Cette vision s’est imposée chez Ragni bien avant l’essor des Leds dans l’éclairage. Le design était un vecteur de différenciation pour frapper les esprits quand nous étions moins visibles sur le marché. Une solution technique peut être belle sans perdre en performance. C’est d’autant plus important pour nous que nous travaillons avec beaucoup de prescripteurs comme les urbanistes, les architectes, les bureaux d’études… qu’il faut convaincre de choisir nos produits plutôt que d’autres.
L’éclairage public, c’est du mobilier urbain. Et ce mobilier urbain doit être esthétique pour ne pas tomber dans le strictement fonctionnel comme dans certains pays.
À titre d’exemple, nous allons jusqu’à collaborer sur la création de « salons nocturnes » sur des places avec le designer et concepteur lumière Roger Narboni. La France a 11 millions de points lumineux et seulement 20% sont équipés de systèmes économes, elle doit progresser, d’où la mise en place du Fonds vert par l’Etat, même si la part accordée à l’éclairage public est insuffisante. Si une collectivité veut lancer rapidement le changement de 5 000 points lumineux, nous sommes prêts à lui proposer des solutions esthétiques et efficaces.
L’entreprise apporte un soin particulier à son mobilier urbain soit visuellement esthétique
Comment avec votre frère faites-vous vivre les valeurs qui ont construit la réputation de la société et comment vous employez-vous à les transmettre ?

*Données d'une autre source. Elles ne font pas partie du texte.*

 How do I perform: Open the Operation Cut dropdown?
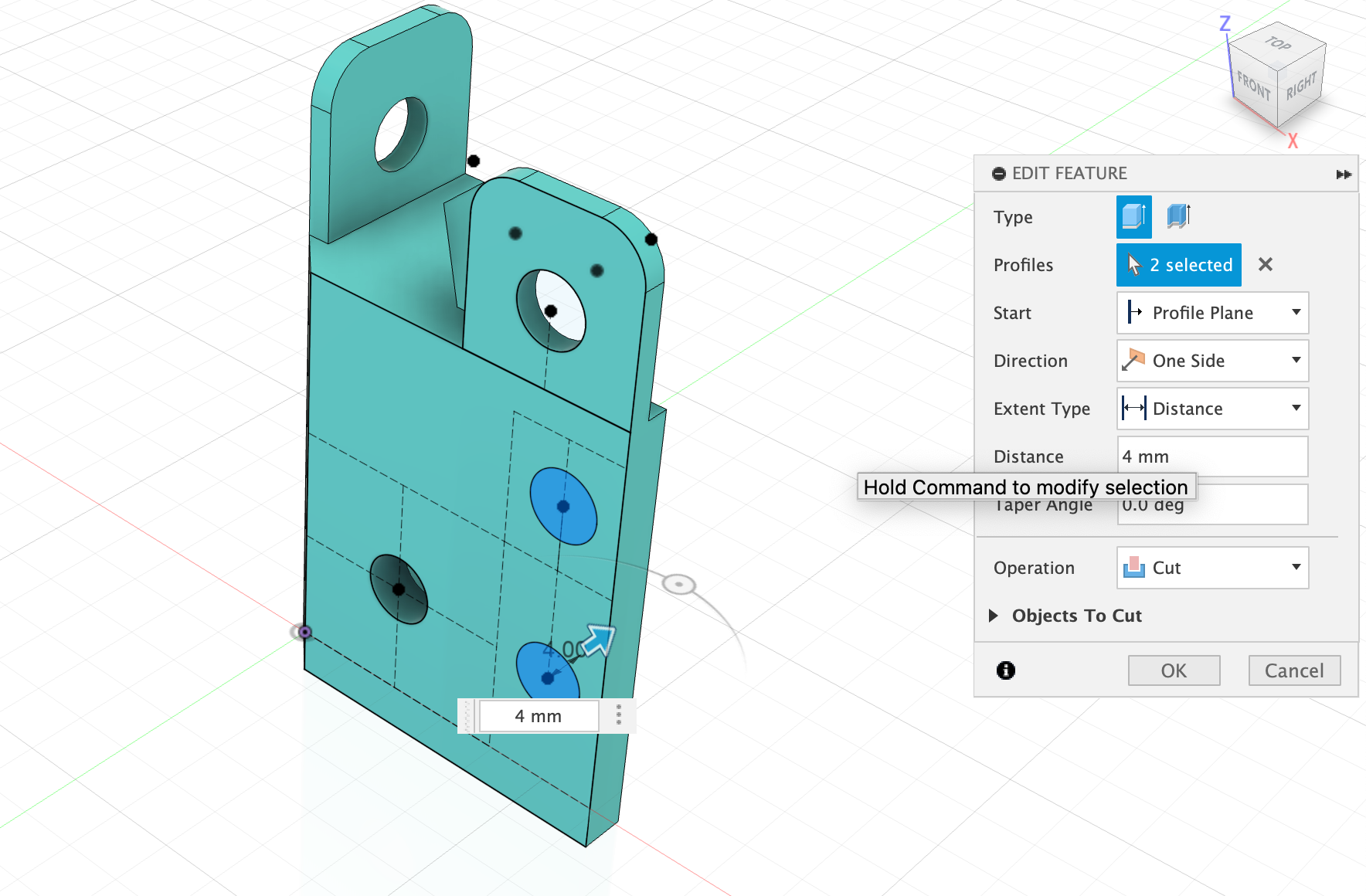coord(1213,568)
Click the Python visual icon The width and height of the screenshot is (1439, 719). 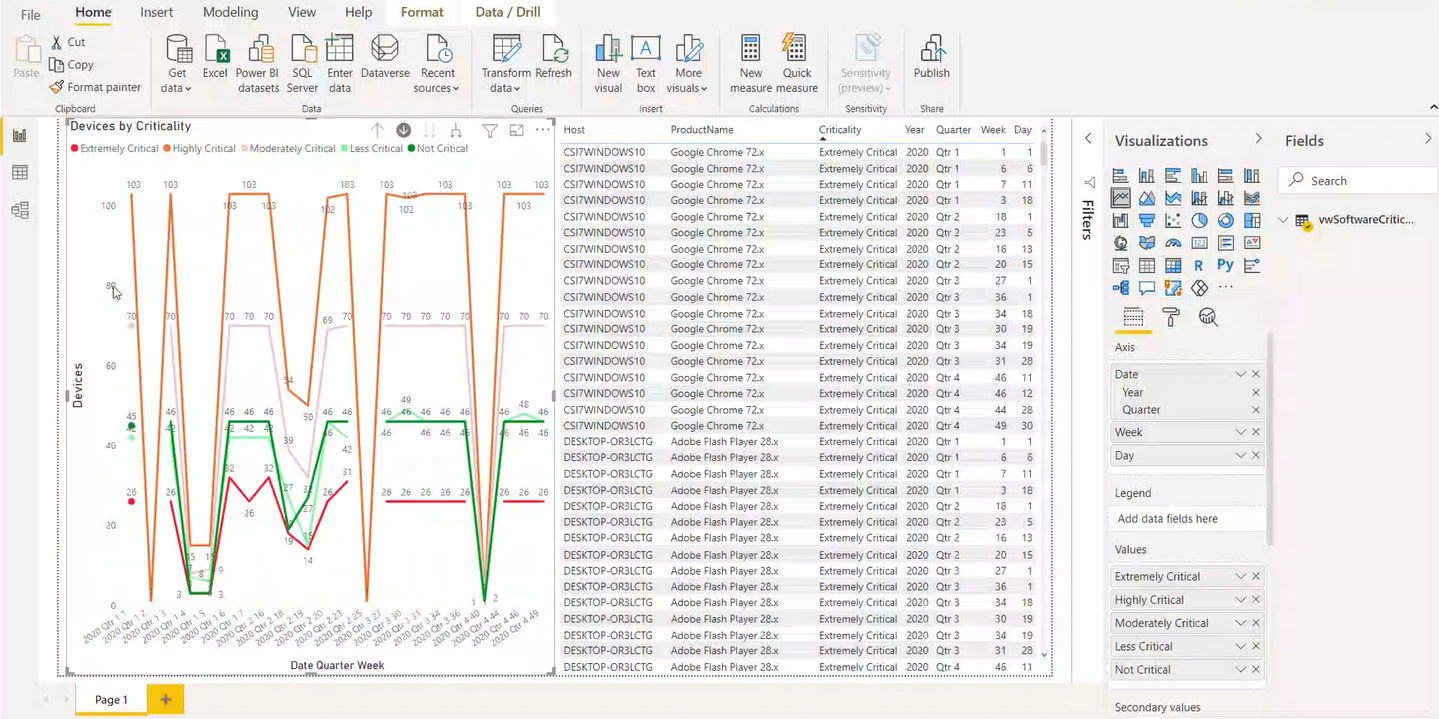tap(1225, 265)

Nous sommes des « bébés Ragni », mon frère est entré dans l’entreprise en 1994, moi en 2000, nous avons évolué dans beaucoup de métiers, en nous nourrissant de l’éducation de nos pères, familiale comme professionnelle. Aujourd’hui, il y a une vraie fierté d’apporter la patte de notre génération à l’évolution du groupe. Nous essayons de faire prévaloir une organisation plus collaborative que pyramidale, nous laissons nos collaborateurs exprimer leurs idées. Notre rôle, c’est de piloter et de faire les choix… Quand votre visibilité s’accentue, les sollicitations augmentent, il faut saisir les opportunités sans jamais rien lâcher sur la démarche qualitative qui permet d’aller toujours plus haut. En maîtrisant notre chaîne de valeur, nous maîtrisons aussi notre créativité, notre réactivité, notre présence de terrain… C’est l’ADN de notre groupe familial.

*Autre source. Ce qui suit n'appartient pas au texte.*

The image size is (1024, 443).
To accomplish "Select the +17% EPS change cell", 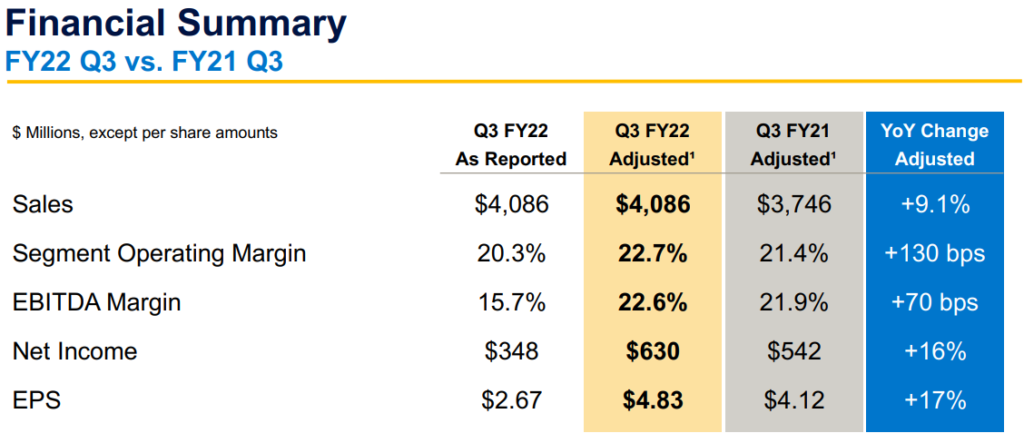I will coord(934,401).
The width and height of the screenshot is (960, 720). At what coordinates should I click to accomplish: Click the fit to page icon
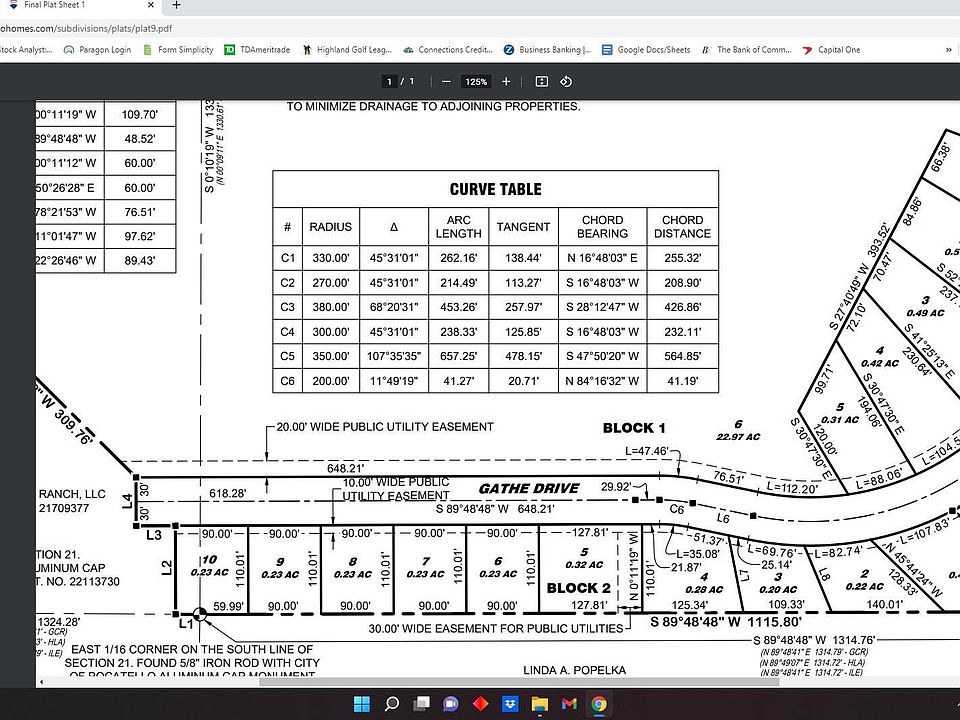click(542, 82)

Comment entretenez-vous la flamme avec vos jeunes employés ? De nombreux dirigeants regrettent souvent qu’ils soient moins fidèles…
Nous enregistrons peu de turn-over dans l’entreprise car Ragni reste à taille humaine par nos choix de management. Nous voulons rester proches de nos salariés. Les générations actuelles ont la bougeotte, il faut réussir à leur donner ce sentiment de bien-être, de confiance, pour que les jeunes restent spontanément. Mes managers travaillent à la mission, avec beaucoup d’autonomie, de flexibilité, de liberté, mais ont le devoir de respecter les échéances fixées. Du coup, cet état d’esprit transparaît dans la société.
Comment concevez-vous votre ancrage territorial ?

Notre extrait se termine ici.